S’immerger jusqu’au cou dans l’instant
L’un des cinq finalistes du prix Rossel 2017 1 , l’ouvrage de Zoé Derleyn est une très belle découverte. Le Goût de la limace dévoile en dix nouvelles l’art délicat et hautement maîtrisé d’une primo-nouvelliste déjà confirmée.
Le goût de la limace , c’était la vraie surprise des finalistes du prix Rossel 2017. Parce que c’est le premier livre de l’auteure, Zoé Derleyn. Surtout, parce que ce n’est pas un premier roman qu’elle signe, mais un premier recueil de nouvelles. Et encore parce qu’il est paru chez Quadrature, maison d’édition belge qui se consacre à ce genre littéraire. Trois raisons de s’étonner, et trois raisons de se réjouir. Le goût de la limace surprend dès le titre et déroule au long des dix nouvelles qui le composent des univers singuliers qui disent la douloureuse étrangeté du quotidien.

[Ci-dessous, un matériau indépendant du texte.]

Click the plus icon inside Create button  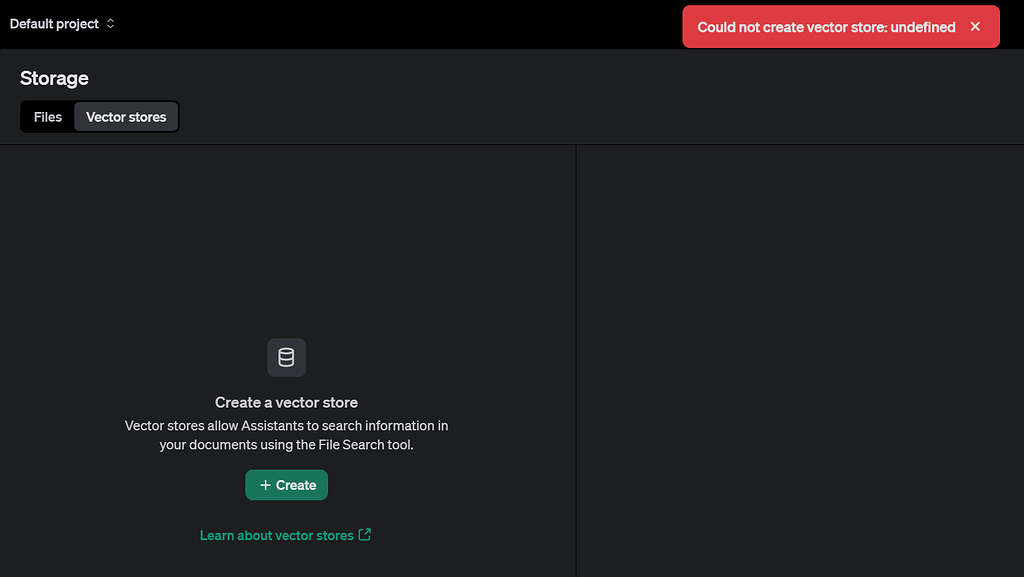[265, 485]
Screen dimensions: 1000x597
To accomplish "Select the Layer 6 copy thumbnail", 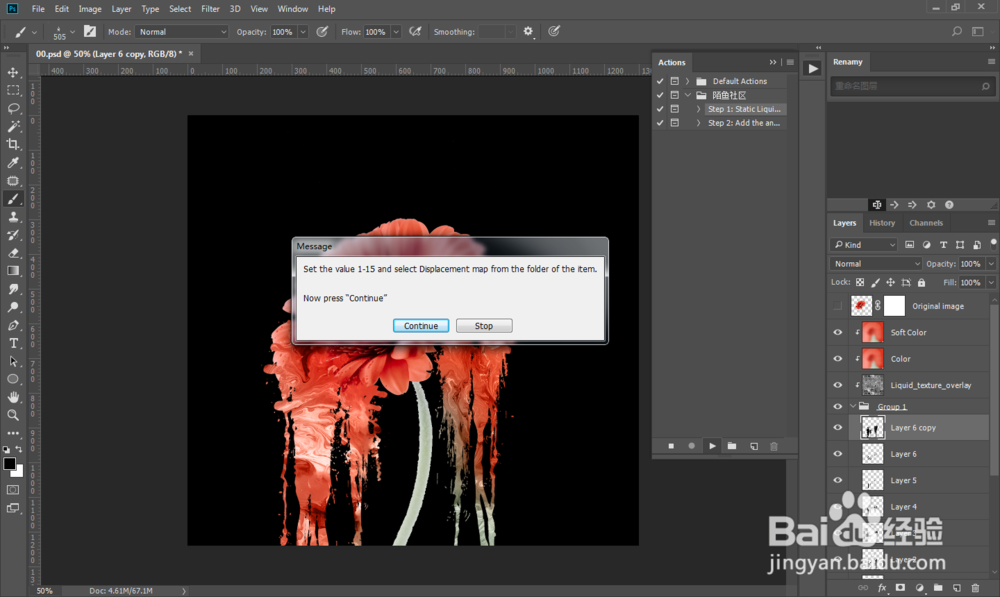I will [x=872, y=427].
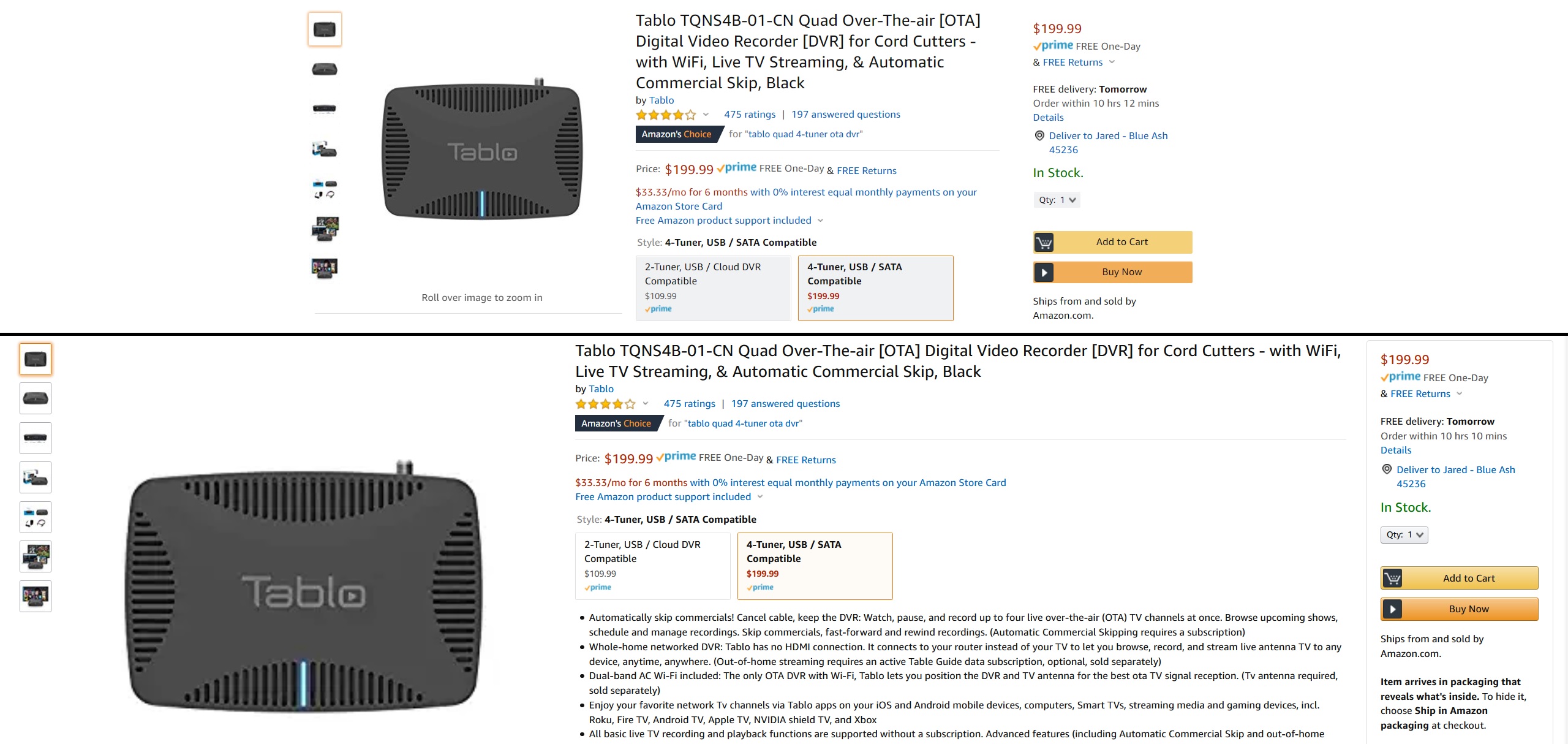Viewport: 1568px width, 744px height.
Task: Select the 4-Tuner USB / SATA style in the lower listing
Action: [x=815, y=566]
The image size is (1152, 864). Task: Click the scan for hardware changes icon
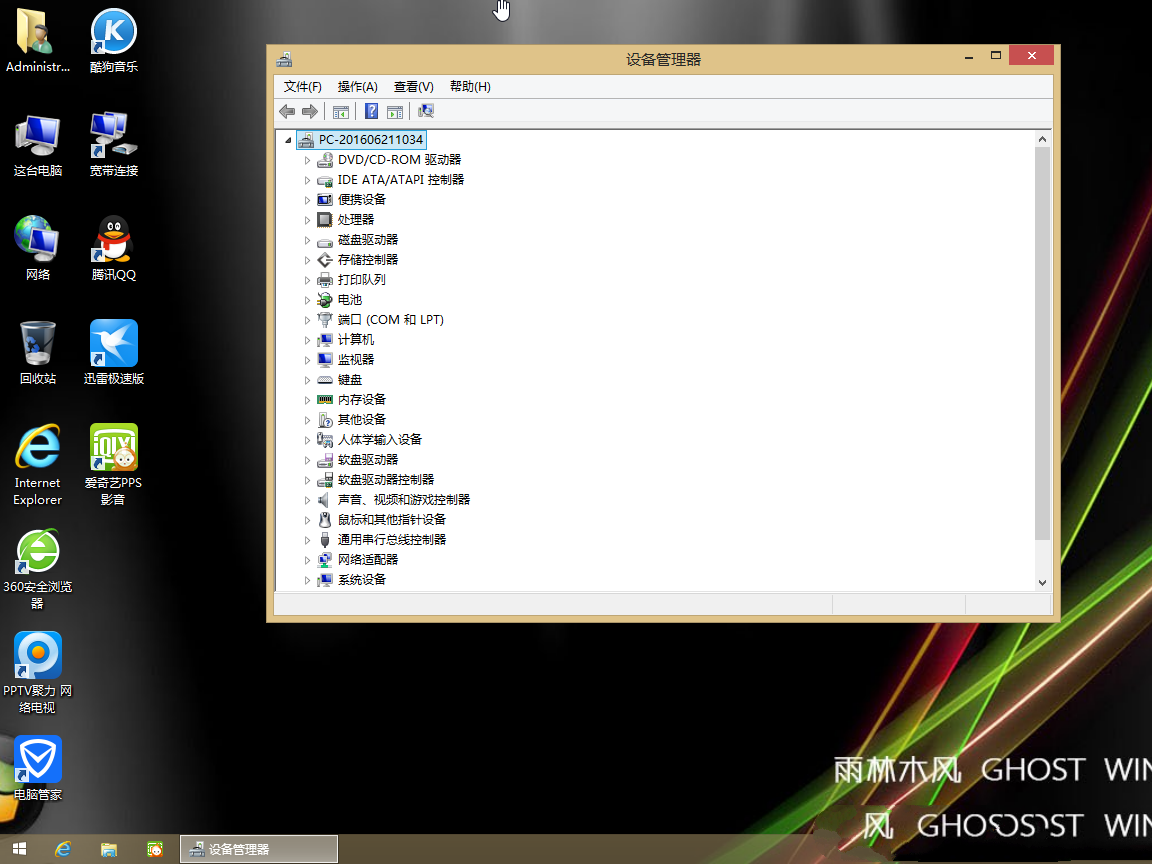click(x=424, y=111)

Dans une nouvelle, il y a tout ce qui est dit, et tout ce qui ne l’est pas. C’est un instantané qui donne à deviner un avant et un après. Une plongée dans l’instant dont on ne sait trop dire s’il aura été déterminant. Exactement comme dans nos vies : où précisément se situent nos basculements ? Qu’est-ce qui fait qu’à un moment, rien ne sera plus comme avant ? Quel geste, quel mot dit ou retenu ? Zoé Derleyn excelle à ce jeu d’ombre et de lumière. Dans cette maîtrise absolue de la retenue, elle nous laisse le soin de tracer les manques.
Les univers de Zoé Derleyn sont ceux du trouble dans l’ordinaire. Du possible déraillement. Ses personnages sont sur leurs gardes. Sait-on jamais ce qui pourrait arriver. Ils imaginent le pire, parfois le souhaitent. Autour d’eux, si peu change, mais déjà à l’intérieur ça dissone. Zoé Derleyn fixe son attention sur les détails de l’instant, sur ce qu’ils brassent d’un avant, et sur le décrochement dans la tête de ses personnages. Une fille qui attend sur une pierre le retour de sa famille en visite d’une grotte imagine que jamais la famille n’en ressort. Le tout petit nuage immobile dans le ciel d’été pourrait bien annoncer l’orage et ses pluies torrentielles qui inonderont la cavité (« Peau de rousse »). Une autre fille est si amoureuse qu’elle sent bien qu’un amour aussi grand ne durera pas (« Sur la route du paradis »).
L’écriture de Zoé Derleyn est portée par la grâce du détail, la justesse du regard. L’auteure manie parfaitement les incipit. On entre chaque fois au beau milieu de quelque chose. D’une ou deux phrases on est immergé. Dans ces débuts il y a l’efficacité et il y a la beauté, intimement mêlées. Par exemple le début de la nouvelle intitulée « Le petit » :
« Quand tu l’as vu pour la première fois, tu as été impressionnée. Il mesurait déjà près de deux mètres tout en étant encore enrobé de rondeurs enfantines. »
J’ai lu très doucement ce très petit livre. Pas pour le savourer, pas seulement. Mais parce qu’il contient davantage que ses 97 pages. Les dix nouvelles charrient en creux des vies entières. Il faut compter le temps de lecture de ce qui n’est pas écrit. Je me demande pourquoi on lit si peu de nouvelles. Pourquoi on les promeut, nomine, prime moins (même si le Prix Rossel a cette année marqué l’exception en sélectionnant le recueil parmi ses finalistes). Comme si l’art du court était un art mineur. À l’heure où l’on se presse, où beaucoup ne lisent pas faute de temps, la nouvelle devrait être la littérature des temps modernes. Une le matin dans le bus et pendant la journée entière dans son coin à soi se raconter le reste. Le goût de la limace est un délice qui dure.